Weak immune system – A weakened immune system often as a result of cancer treatment or HIV can make the gums more susceptible to disease.

What are the symptoms of gum disease?

Gum disease can often progress painlessly and with few noticeable symptoms which often leaves patients unaware that there is any issue, particularly if they haven’t visited their dentist in a while. However gum disease may present itself in the following ways:

  • Tender, red or swollen gums
  • Gums that bleed during or after you brush your teeth (don’t let this bleeding stop you from brushing!)
  • Formation of gaps in between the teeth and gums
  • Loose teeth
  • Persistent bad breath
  • Constant bad taste in your mouth
  • Receding gum line
  • A change in the way your teeth fit together when you bite.

If you are experiencing all of any of these symptoms it is important to consult your dentist as early detection is vital.

Treatment

The first point of call for treating gum disease is a professional clean by your dentist or dental hygienist.

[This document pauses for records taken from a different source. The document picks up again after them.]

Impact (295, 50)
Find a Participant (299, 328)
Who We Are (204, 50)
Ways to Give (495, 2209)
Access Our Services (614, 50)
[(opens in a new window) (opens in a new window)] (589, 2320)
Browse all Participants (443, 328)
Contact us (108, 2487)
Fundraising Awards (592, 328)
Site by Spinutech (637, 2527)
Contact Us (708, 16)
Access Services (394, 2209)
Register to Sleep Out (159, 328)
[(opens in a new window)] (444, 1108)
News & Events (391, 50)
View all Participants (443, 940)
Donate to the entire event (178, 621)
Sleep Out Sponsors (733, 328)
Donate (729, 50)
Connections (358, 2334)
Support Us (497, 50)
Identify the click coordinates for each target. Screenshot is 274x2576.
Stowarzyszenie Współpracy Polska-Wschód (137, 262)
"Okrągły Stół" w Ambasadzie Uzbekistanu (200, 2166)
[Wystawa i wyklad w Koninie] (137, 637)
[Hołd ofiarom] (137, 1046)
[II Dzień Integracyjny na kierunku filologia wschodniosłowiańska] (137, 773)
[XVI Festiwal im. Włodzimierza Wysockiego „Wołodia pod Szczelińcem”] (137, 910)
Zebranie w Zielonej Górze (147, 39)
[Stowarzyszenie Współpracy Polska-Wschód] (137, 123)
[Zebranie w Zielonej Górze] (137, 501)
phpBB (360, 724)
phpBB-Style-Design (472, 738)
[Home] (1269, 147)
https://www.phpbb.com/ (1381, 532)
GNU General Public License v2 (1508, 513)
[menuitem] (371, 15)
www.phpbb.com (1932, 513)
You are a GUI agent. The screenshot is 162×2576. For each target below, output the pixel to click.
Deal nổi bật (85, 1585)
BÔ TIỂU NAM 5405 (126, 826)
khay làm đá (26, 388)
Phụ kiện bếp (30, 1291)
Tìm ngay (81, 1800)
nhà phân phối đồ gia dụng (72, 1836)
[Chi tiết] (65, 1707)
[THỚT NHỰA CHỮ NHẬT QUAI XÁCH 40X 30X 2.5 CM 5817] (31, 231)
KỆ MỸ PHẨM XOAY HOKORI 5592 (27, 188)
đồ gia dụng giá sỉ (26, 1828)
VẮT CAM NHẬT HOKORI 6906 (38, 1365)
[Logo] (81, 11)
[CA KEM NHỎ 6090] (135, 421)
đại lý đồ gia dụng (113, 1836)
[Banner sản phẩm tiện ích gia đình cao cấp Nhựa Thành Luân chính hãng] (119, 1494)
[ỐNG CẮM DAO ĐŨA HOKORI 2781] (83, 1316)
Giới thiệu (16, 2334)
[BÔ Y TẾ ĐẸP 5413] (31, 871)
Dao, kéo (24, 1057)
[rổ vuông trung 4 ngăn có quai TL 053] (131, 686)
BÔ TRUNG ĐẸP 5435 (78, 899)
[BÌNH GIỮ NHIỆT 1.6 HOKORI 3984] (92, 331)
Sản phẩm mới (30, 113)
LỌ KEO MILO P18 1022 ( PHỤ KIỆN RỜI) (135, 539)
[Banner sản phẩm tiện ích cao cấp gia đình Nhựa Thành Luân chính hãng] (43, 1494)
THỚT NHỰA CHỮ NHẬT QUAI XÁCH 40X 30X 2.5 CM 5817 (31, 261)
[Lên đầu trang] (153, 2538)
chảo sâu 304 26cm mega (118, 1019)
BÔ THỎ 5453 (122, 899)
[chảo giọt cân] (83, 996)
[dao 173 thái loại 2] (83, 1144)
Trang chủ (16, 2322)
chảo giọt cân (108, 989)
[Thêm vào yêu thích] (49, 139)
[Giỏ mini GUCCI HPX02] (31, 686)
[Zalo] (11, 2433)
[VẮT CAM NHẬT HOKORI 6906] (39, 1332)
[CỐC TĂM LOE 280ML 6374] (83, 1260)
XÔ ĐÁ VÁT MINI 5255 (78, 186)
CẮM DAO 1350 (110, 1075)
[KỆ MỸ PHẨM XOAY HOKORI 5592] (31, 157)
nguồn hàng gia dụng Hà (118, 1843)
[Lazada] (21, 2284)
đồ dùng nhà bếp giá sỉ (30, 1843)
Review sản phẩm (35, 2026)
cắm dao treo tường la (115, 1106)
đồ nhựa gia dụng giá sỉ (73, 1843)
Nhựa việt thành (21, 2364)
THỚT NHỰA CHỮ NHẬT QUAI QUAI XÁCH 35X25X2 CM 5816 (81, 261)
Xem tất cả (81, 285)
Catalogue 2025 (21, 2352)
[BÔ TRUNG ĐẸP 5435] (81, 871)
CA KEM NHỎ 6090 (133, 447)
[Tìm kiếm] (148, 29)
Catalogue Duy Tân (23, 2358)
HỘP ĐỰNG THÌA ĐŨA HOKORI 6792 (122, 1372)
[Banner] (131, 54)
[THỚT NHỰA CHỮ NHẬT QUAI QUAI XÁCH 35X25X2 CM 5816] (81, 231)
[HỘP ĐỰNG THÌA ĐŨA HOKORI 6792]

During the cleaning all hardened plaque and tartar will be removed from above and below the gum line. If your dentist believes that you are at risk of gum disease they may suggest that you go back for a cleaning once or twice a year.

If your gum disease has progressed to periodontitis and there is a significant amount of plaque and tartar, particularly below the gum line, scaling and root planning may be required. This is a non-surgical procedure, done under local anaesthetic whereby all plaque and tartar is scraped away from below the gum line and any rough spots on the tooth root, where the germs gather, are smoothed out (planning). This smoothing of the tooth root helps to remove all bacteria and provides a clean surface for the gums to reattach to the teeth. Depending on the extent of plaque and tartar, this may need to be carried out over several appointments.

While a deep cleaning can help to remove the majority of plaque and tartar, some people will require surgery to remove all of the bacteria. The most common surgery is flap surgery or pocket reduction surgery. This surgery is carried out to remove the tartar from the deep gum pockets and reduce the size of the periodontal pocket, which will decrease the area that the bacteria can grow and make it easier for the patient and their dentist to keep clean. The surgery involves the dentist making a few small cuts in the gum tissue and pulling back the gums to expose the deep pockets where the tartar is built up. Once the tartar is removed the gums are put back in place to fit neatly around the tooth.

During your consultation your dentist will be able to advise whether a deep cleaning will suffice or whether surgery will be needed.